One arm may include the study drug, the second a combination of drug and placebo, and the third may be placebo only. Neither the patient nor the clinical team knows which arm they’re in.

Daisy said: “One trial in our portfolio means right now means explaining to the patient that after their radiotherapy treatment, there’s a two thirds likelihood they will be randomised an arm with a new treatment , however a one third likelihood that they won’t be on any active treatment at all – the placebo. Sadly, this is the only way that the patient will be able to access potentially life-changing treatment

“There’s a lot of data to show that patients on trials often have better clinical outcomes than those having standard treatment, even if they are taking the same medications. They are monitored much more closely – for example, they may be scanned every eight weeks rather than every three months – which, for a lot of patients, is very comforting because they have us all on a kind of speed dial.”

Importantly, all participants continue to receive treatments which are at least the same level as standard care, because patient safety and ethics are paramount.

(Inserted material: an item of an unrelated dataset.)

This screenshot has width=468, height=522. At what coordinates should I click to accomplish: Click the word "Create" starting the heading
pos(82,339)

The other tough situation Daisy handles is taking someone off a clinical trial when it’s clear the treatment being tested isn’t working for them.

Daisy said: “That is really hard. Sometimes, the clinical study is the last resort so by telling them that their treatment isn’t working, you’re also telling them that there are no other treatment options.”  

Teamwork 

One thing that helps Daisy and her team power through is the teamwork: “We’re part of a multidisciplinary team that’s super close because we all recognise how much the patients benefit from every one of our roles.   

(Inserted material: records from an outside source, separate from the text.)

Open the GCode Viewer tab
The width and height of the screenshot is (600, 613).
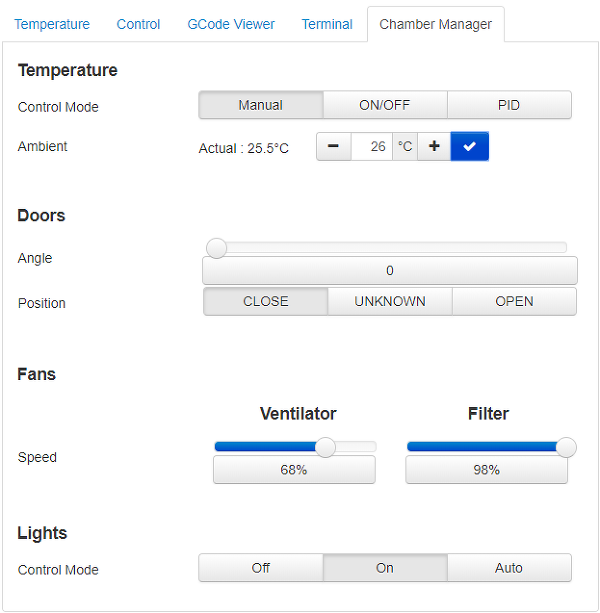point(231,24)
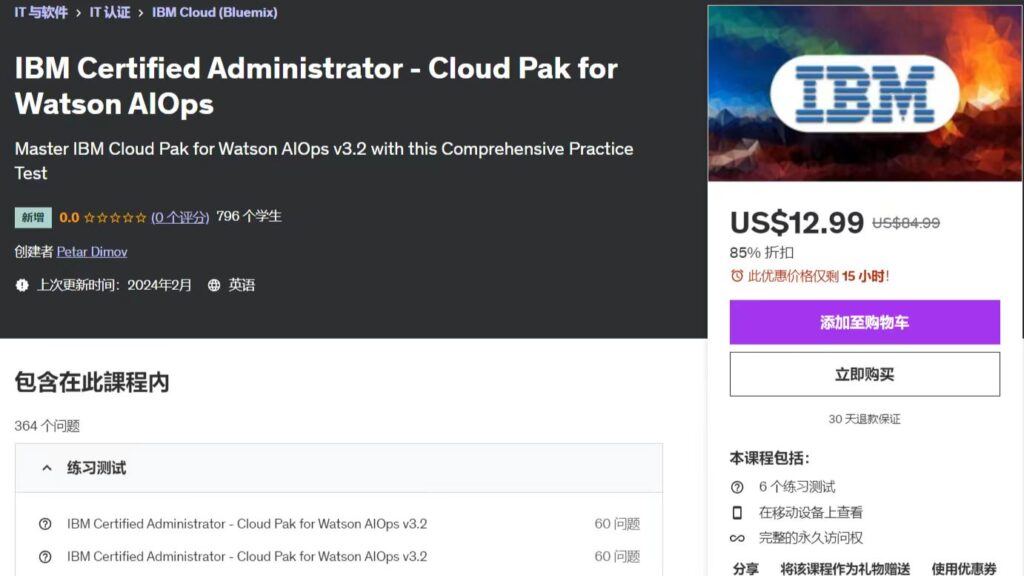Screen dimensions: 1024x576
Task: Click the IBM course preview thumbnail
Action: (x=864, y=94)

“If we have a clinic on a Thursday, all the consultants, the physios, the occupational therapists, the speech and language therapists, the clinical nurse specialists, the radiotherapy team and sometimes the neurologists, get together in the morning to chat about the patients coming in that day.   

“They might flag that a patient needs extra support with something like a speech or mobility impairment, which often comes about after surgery. That’s what I really love about neuro work. We are like a big family, which is really good.” 

Why it matters 

Clinical trials are the backbone of medical progress. They offer patients access to cutting-edge therapies and generate data to help shape future care and further studies. But we know that clinical trials for brain tumours have the lowest recruitment rate in the UK.  

For Daisy, being part of that process is deeply rewarding: “We’re not just running studies. We’re giving patients options and hope. Supporting them and their families through the tough journey that they’re facing means you get really close to them. And a huge part of my job is making pharma companies see patients as humans. Patient advocacy is massive. And that’s what drives me.” 

Working with charities 

Daisy says signposting patients to charities is a way of letting them know they’re not alone: “They often find it beneficial to know that other people and their families are going through a similar process, and they are often willing to offer up positive advice.    

“But it’s also important to recognise that some people find it overwhelming to meet other patients with a more advanced diagnosis or different symptoms. So it’s a case of tailoring support to individual needs.”